What lines in the records include the string "computer"? Return each one.
━━━ SUPPLIED MATERIAL
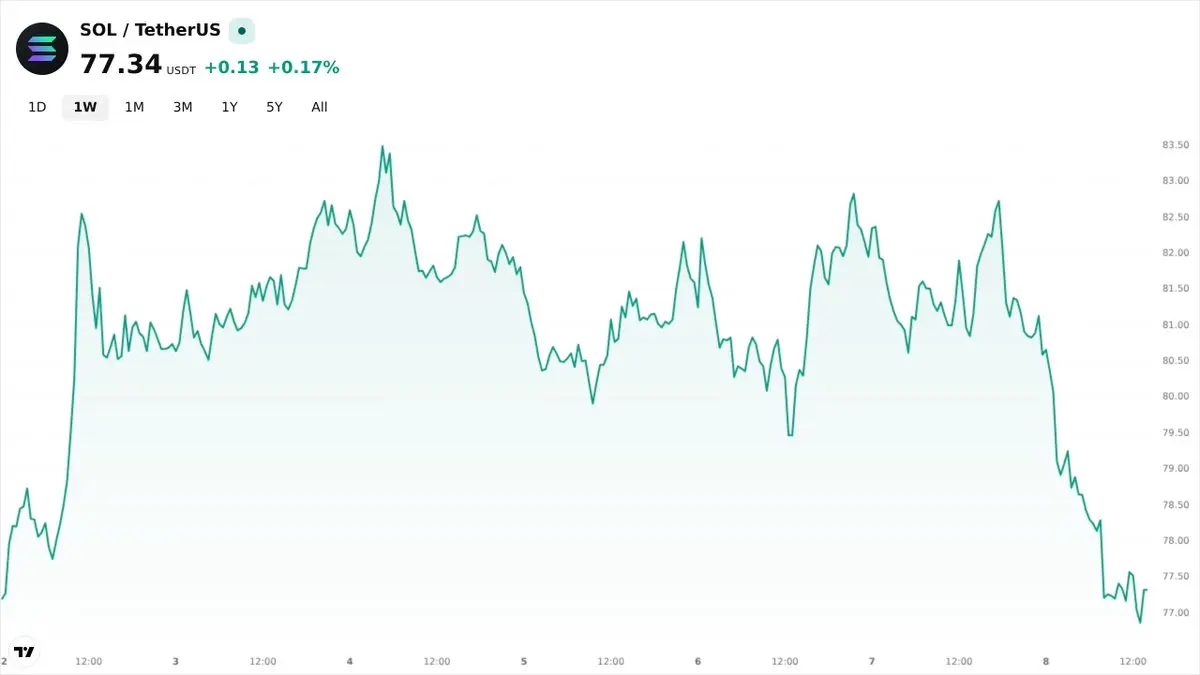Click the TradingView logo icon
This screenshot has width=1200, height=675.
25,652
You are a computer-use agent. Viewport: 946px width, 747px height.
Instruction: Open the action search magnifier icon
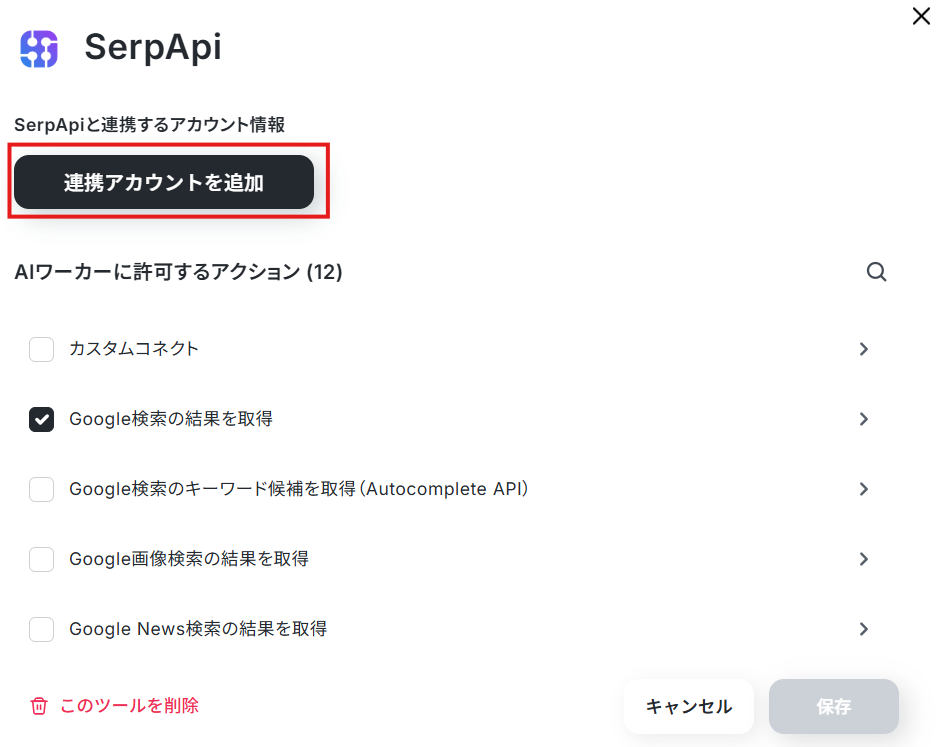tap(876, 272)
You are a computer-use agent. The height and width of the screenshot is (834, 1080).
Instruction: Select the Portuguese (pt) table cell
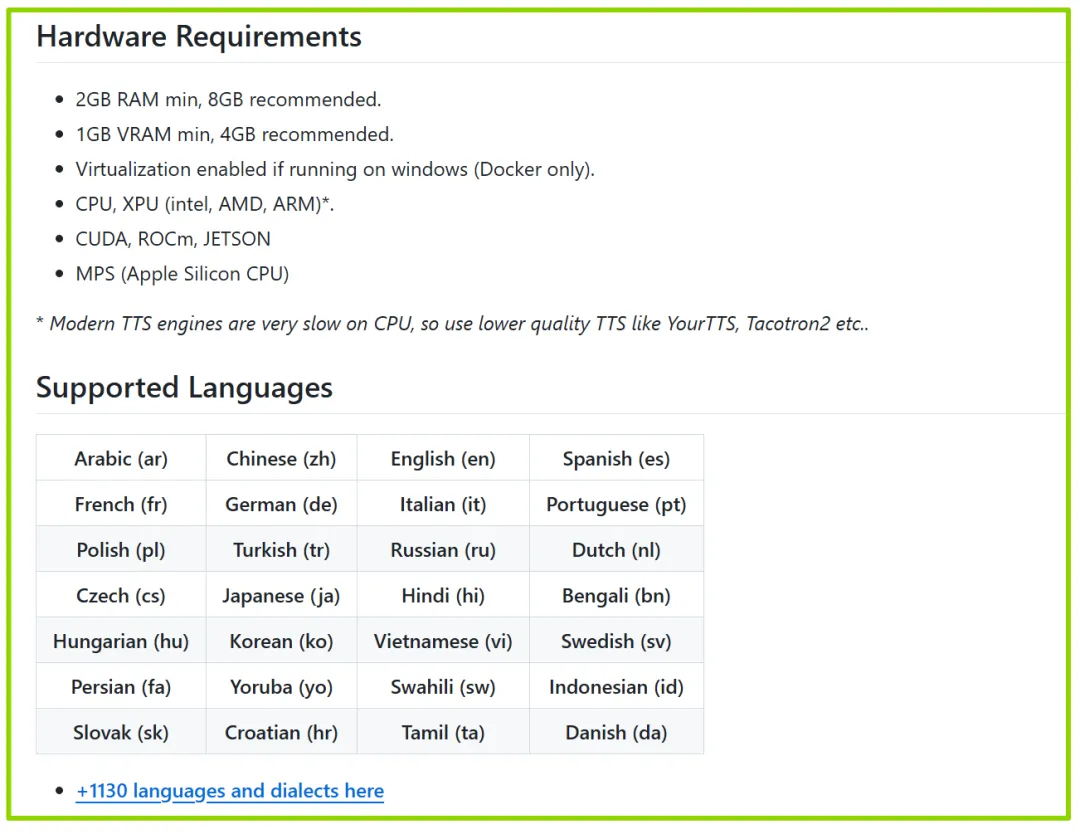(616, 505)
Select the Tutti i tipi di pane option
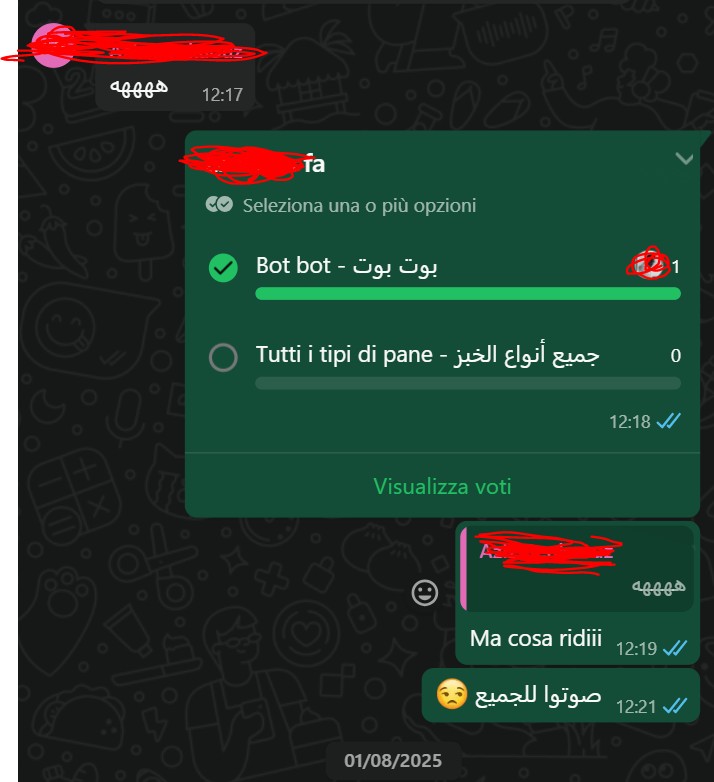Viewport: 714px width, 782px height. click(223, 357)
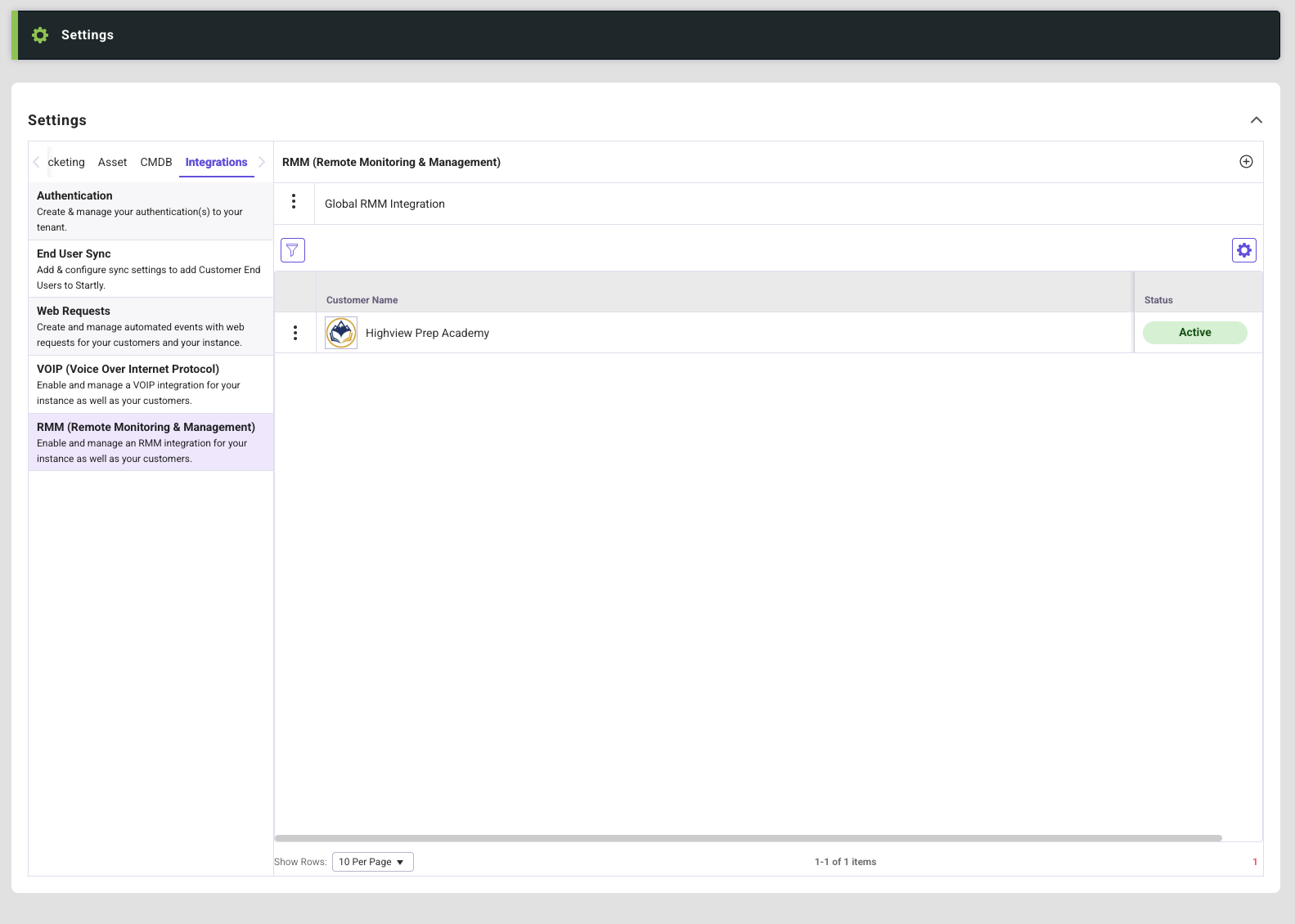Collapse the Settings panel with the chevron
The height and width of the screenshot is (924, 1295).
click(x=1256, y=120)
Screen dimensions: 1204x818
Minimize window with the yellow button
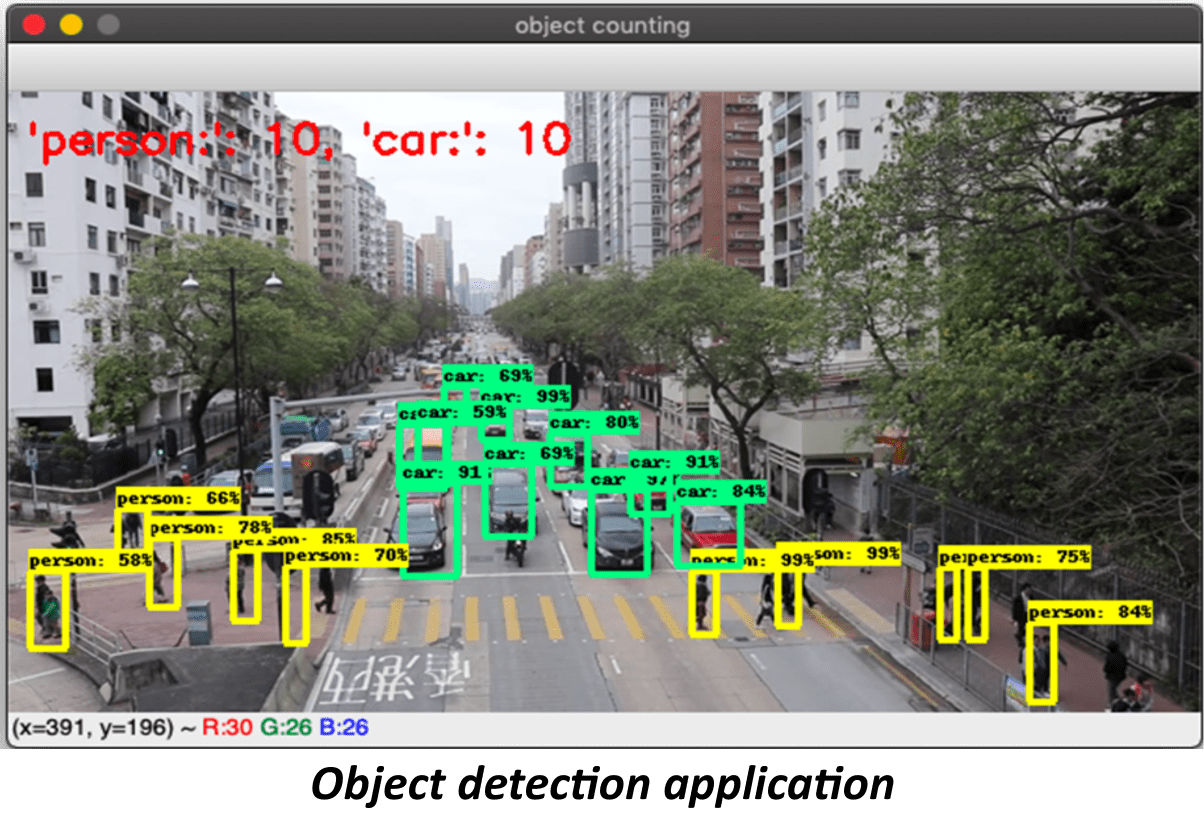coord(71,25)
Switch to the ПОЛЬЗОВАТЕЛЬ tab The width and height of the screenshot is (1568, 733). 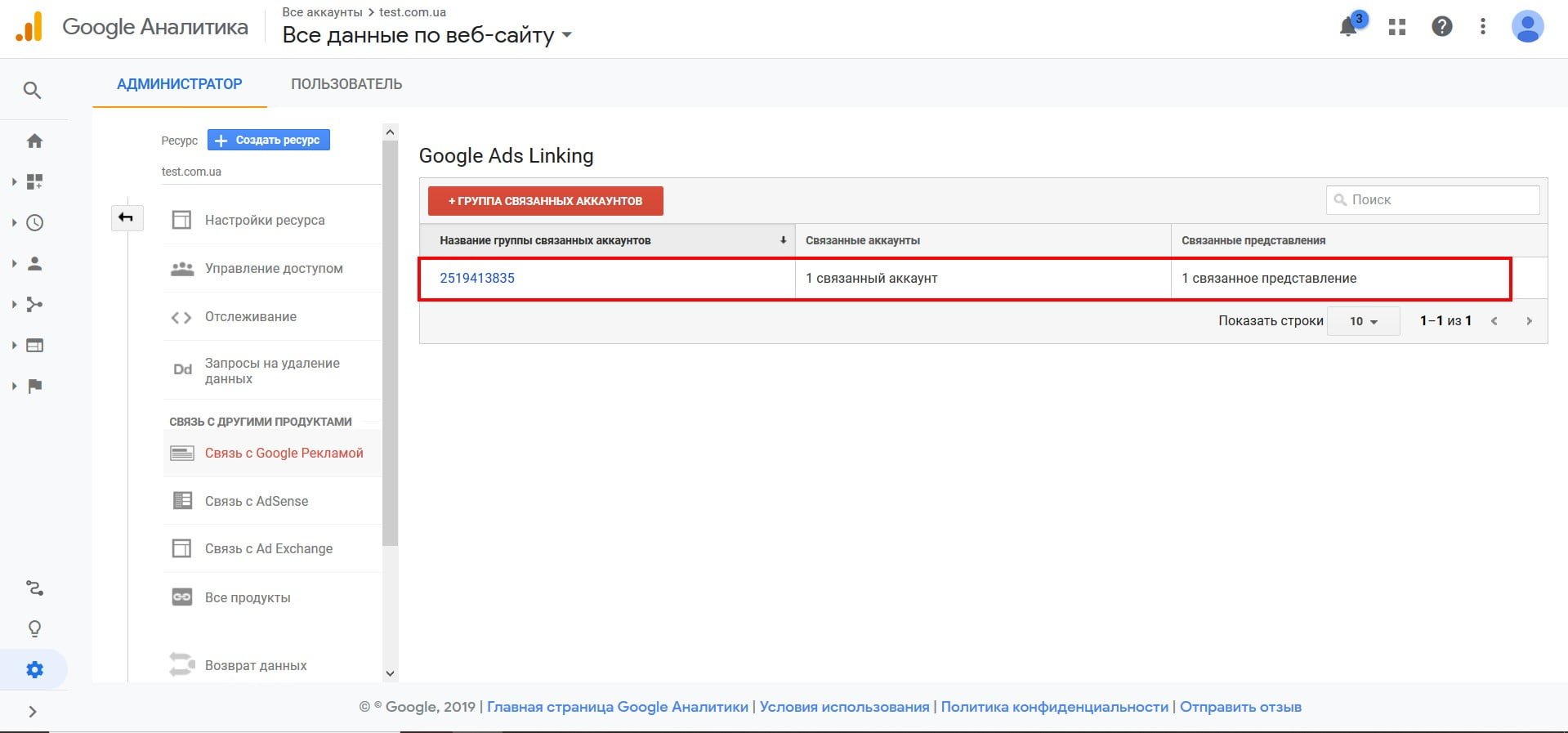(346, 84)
━━━━━━
• EXERCISE RESPONSE:
You are a computer-use agent. Viewport: 946px width, 747px height.
You are a computer-use agent. The height and width of the screenshot is (834, 1080).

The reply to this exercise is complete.